*AIM OF THE EXERCISE*
Please return each of the entries below exactly as they appear.

*GIVEN INFORMATION*
------------------------------
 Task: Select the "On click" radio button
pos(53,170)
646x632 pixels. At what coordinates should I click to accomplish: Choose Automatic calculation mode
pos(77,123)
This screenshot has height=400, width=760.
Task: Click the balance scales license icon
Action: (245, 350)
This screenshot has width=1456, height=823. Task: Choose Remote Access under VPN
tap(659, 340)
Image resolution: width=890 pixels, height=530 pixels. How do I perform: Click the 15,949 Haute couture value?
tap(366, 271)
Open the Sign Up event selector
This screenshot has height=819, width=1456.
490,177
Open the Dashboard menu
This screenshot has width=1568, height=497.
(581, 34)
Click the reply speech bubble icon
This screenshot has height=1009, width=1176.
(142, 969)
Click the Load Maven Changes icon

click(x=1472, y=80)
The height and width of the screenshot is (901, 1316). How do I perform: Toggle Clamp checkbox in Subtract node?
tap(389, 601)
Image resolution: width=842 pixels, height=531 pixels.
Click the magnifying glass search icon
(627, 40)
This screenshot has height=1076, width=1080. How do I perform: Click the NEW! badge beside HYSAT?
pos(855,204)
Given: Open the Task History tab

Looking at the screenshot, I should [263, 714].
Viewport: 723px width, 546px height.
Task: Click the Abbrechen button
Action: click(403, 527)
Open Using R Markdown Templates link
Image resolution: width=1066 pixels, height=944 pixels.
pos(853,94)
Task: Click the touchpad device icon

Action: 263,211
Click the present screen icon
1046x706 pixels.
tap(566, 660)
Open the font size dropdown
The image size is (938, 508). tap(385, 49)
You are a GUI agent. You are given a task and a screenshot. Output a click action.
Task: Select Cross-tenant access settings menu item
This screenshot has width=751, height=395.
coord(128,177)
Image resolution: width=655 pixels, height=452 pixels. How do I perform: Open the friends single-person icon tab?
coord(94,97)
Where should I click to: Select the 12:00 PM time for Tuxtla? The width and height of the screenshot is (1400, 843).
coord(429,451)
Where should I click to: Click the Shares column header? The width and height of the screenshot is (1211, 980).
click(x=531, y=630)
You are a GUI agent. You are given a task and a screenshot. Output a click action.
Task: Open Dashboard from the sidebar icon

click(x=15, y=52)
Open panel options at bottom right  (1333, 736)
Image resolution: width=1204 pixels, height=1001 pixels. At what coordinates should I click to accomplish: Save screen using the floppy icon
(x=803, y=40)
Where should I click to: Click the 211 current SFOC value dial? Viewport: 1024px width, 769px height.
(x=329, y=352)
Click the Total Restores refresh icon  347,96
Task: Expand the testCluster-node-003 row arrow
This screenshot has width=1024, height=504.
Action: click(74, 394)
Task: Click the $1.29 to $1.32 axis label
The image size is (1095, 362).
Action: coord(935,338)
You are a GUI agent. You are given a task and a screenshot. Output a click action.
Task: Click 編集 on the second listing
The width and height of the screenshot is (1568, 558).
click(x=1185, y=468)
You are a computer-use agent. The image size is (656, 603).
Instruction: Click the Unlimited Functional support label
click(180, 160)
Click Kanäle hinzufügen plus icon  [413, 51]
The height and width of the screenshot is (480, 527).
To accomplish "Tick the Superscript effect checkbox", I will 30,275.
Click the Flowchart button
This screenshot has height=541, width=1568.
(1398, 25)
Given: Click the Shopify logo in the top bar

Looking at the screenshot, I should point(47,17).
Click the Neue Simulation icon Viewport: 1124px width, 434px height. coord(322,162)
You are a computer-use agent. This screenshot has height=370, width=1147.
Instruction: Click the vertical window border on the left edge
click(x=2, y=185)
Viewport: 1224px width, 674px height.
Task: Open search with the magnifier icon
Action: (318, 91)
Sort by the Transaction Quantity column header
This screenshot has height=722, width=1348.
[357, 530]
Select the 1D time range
------------------------------
*EXERCISE OUTPUT*
 Task: Select the "On click" radio button
pos(53,170)
646x632 pixels. At what coordinates should I click to accomplish: Choose Automatic calculation mode
pos(77,123)
This screenshot has height=400, width=760.
Task: Click the balance scales license icon
Action: (245, 350)
This screenshot has width=1456, height=823. Task: Choose Remote Access under VPN
tap(659, 340)
Image resolution: width=890 pixels, height=530 pixels. How do I perform: Click the 15,949 Haute couture value?
tap(366, 271)
Open the Sign Up event selector
This screenshot has height=819, width=1456.
490,177
Open the Dashboard menu
This screenshot has width=1568, height=497.
(581, 34)
Click the reply speech bubble icon
This screenshot has height=1009, width=1176.
(142, 969)
Click the Load Maven Changes icon

click(x=1472, y=80)
The height and width of the screenshot is (901, 1316). How do I perform: Toggle Clamp checkbox in Subtract node?
tap(389, 601)
Image resolution: width=842 pixels, height=531 pixels.
Click the magnifying glass search icon
(627, 40)
This screenshot has height=1076, width=1080. How do I perform: Click the NEW! badge beside HYSAT?
pos(855,204)
Given: Open the Task History tab

Looking at the screenshot, I should [263, 714].
Viewport: 723px width, 546px height.
Task: Click the Abbrechen button
Action: click(403, 527)
Open Using R Markdown Templates link
Image resolution: width=1066 pixels, height=944 pixels.
pos(853,94)
Task: Click the touchpad device icon

Action: 263,211
Click the present screen icon
1046x706 pixels.
tap(566, 660)
Open the font size dropdown
The image size is (938, 508). tap(385, 49)
You are a GUI agent. You are given a task and a screenshot. Output a click action.
Task: Select Cross-tenant access settings menu item
This screenshot has width=751, height=395.
coord(128,177)
Image resolution: width=655 pixels, height=452 pixels. How do I perform: Open the friends single-person icon tab?
coord(94,97)
Where should I click to: Select the 12:00 PM time for Tuxtla? The width and height of the screenshot is (1400, 843).
coord(429,451)
Where should I click to: Click the Shares column header? The width and height of the screenshot is (1211, 980).
click(x=531, y=630)
You are a GUI agent. You are given a task and a screenshot. Output a click action.
Task: Open Dashboard from the sidebar icon

click(x=15, y=52)
Open panel options at bottom right  (1333, 736)
Image resolution: width=1204 pixels, height=1001 pixels. At what coordinates should I click to accomplish: Save screen using the floppy icon
(x=803, y=40)
Where should I click to: Click the 211 current SFOC value dial? Viewport: 1024px width, 769px height.
(x=329, y=352)
Click the Total Restores refresh icon  347,96
Task: Expand the testCluster-node-003 row arrow
This screenshot has width=1024, height=504.
Action: click(74, 394)
Task: Click the $1.29 to $1.32 axis label
The image size is (1095, 362).
Action: coord(935,338)
You are a GUI agent. You are given a task and a screenshot. Output a click action.
Task: Click 編集 on the second listing
The width and height of the screenshot is (1568, 558).
click(x=1185, y=468)
You are a computer-use agent. The image size is (656, 603).
Instruction: Click the Unlimited Functional support label
click(180, 160)
Click Kanäle hinzufügen plus icon  [413, 51]
The height and width of the screenshot is (480, 527).
To accomplish "Tick the Superscript effect checkbox", I will 30,275.
Click the Flowchart button
This screenshot has height=541, width=1568.
(1398, 25)
Given: Click the Shopify logo in the top bar

Looking at the screenshot, I should point(47,17).
Click the Neue Simulation icon Viewport: 1124px width, 434px height. coord(322,162)
You are a computer-use agent. This screenshot has height=370, width=1147.
Instruction: Click the vertical window border on the left edge
click(x=2, y=185)
Viewport: 1224px width, 674px height.
Task: Open search with the magnifier icon
Action: (318, 91)
Sort by the Transaction Quantity column header
This screenshot has height=722, width=1348.
[357, 530]
Select the 1D time range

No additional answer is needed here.